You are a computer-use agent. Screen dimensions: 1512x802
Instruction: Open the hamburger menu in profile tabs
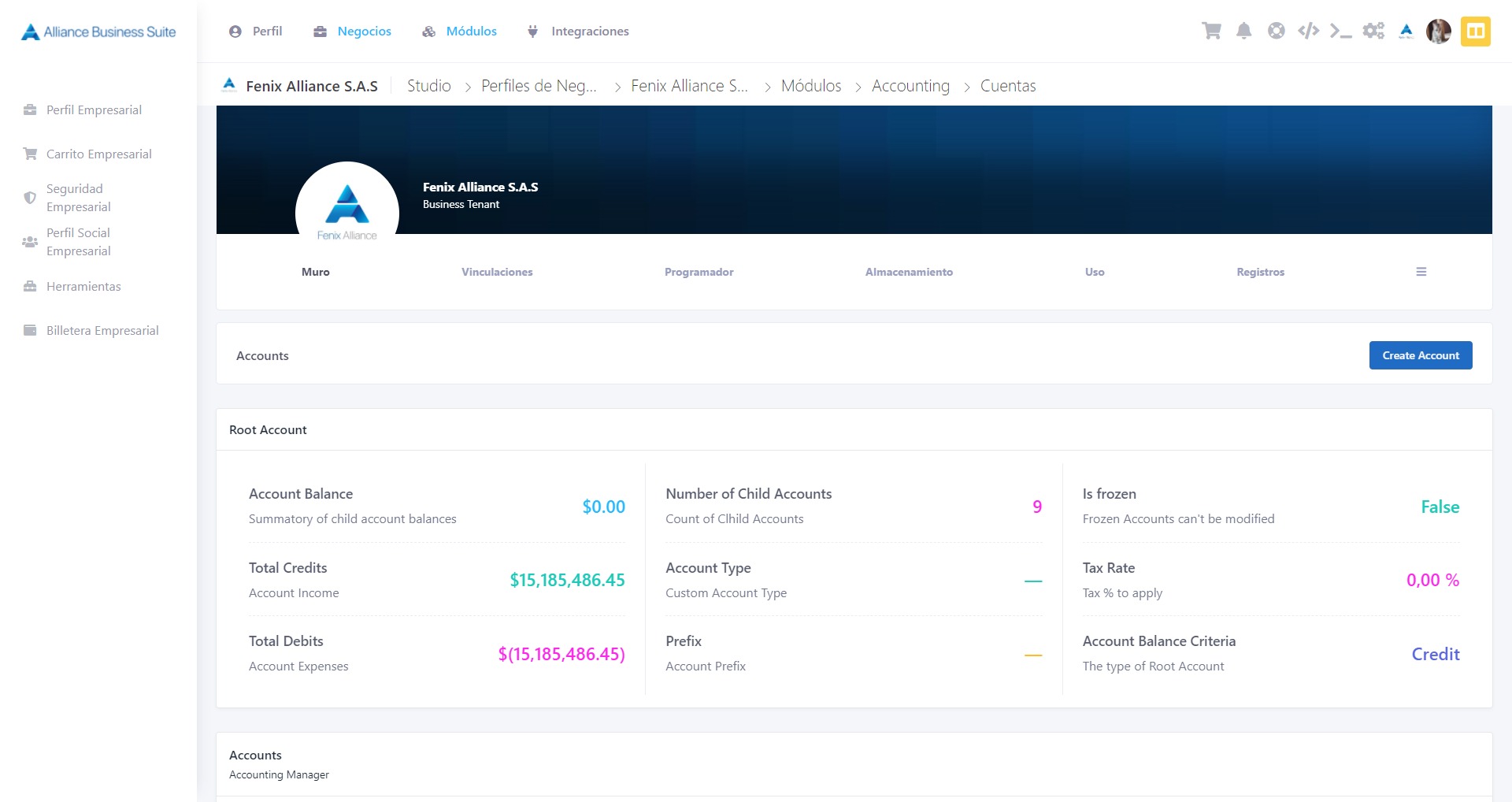[1421, 272]
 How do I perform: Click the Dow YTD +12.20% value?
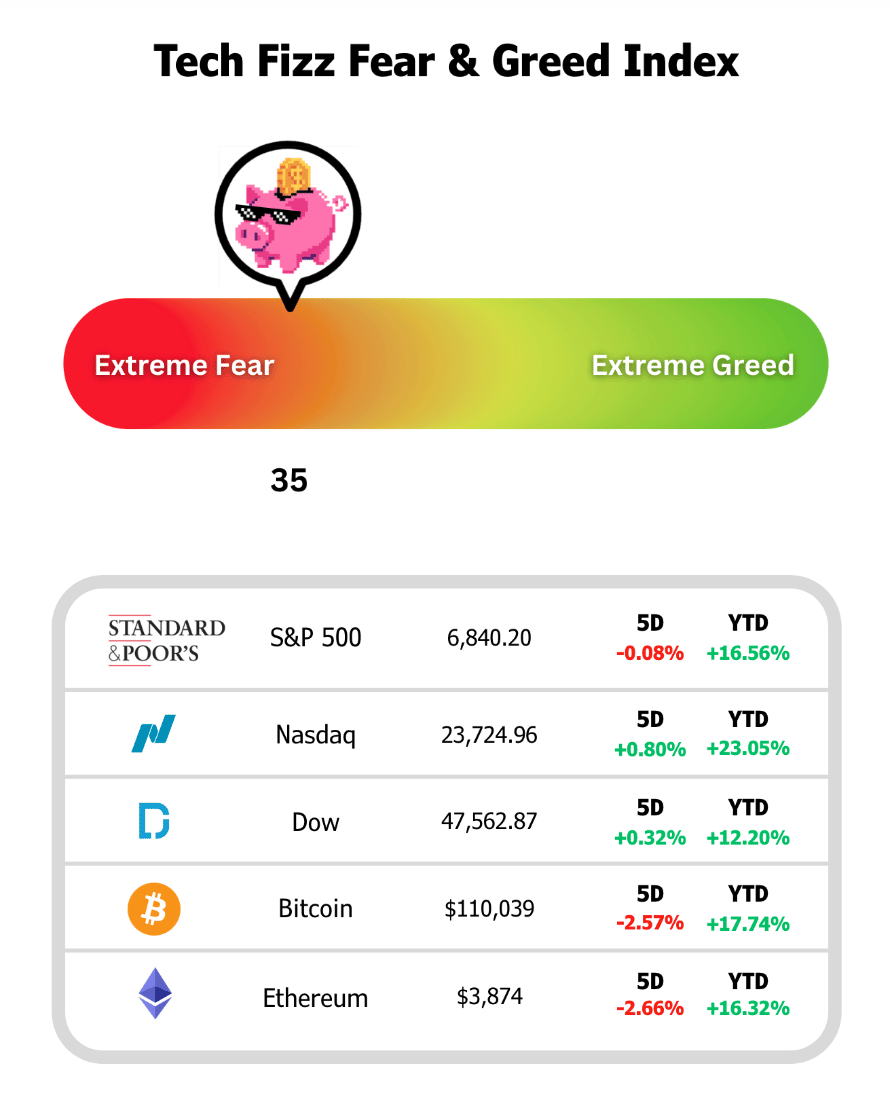point(748,837)
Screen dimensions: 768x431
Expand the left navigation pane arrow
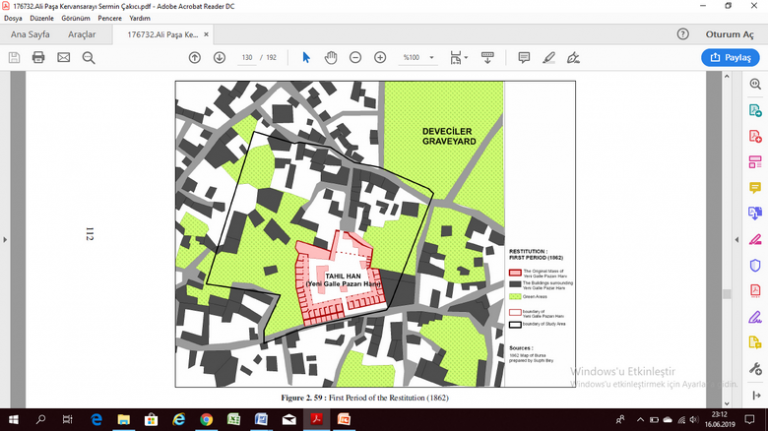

PROBLEM REQUIREMENTS |
Give every line of the listing above as a numbered list, skipping blank lines and leaving out the pictures.

ANSWER |
1. You are a computer-use agent. Screen dimensions: 1512x802
2. Instruction: Open the hamburger menu in profile tabs
3. [1421, 272]
4.  How do I perform: Click the Dow YTD +12.20% value?
5. point(748,837)
6. Screen dimensions: 768x431
7. Expand the left navigation pane arrow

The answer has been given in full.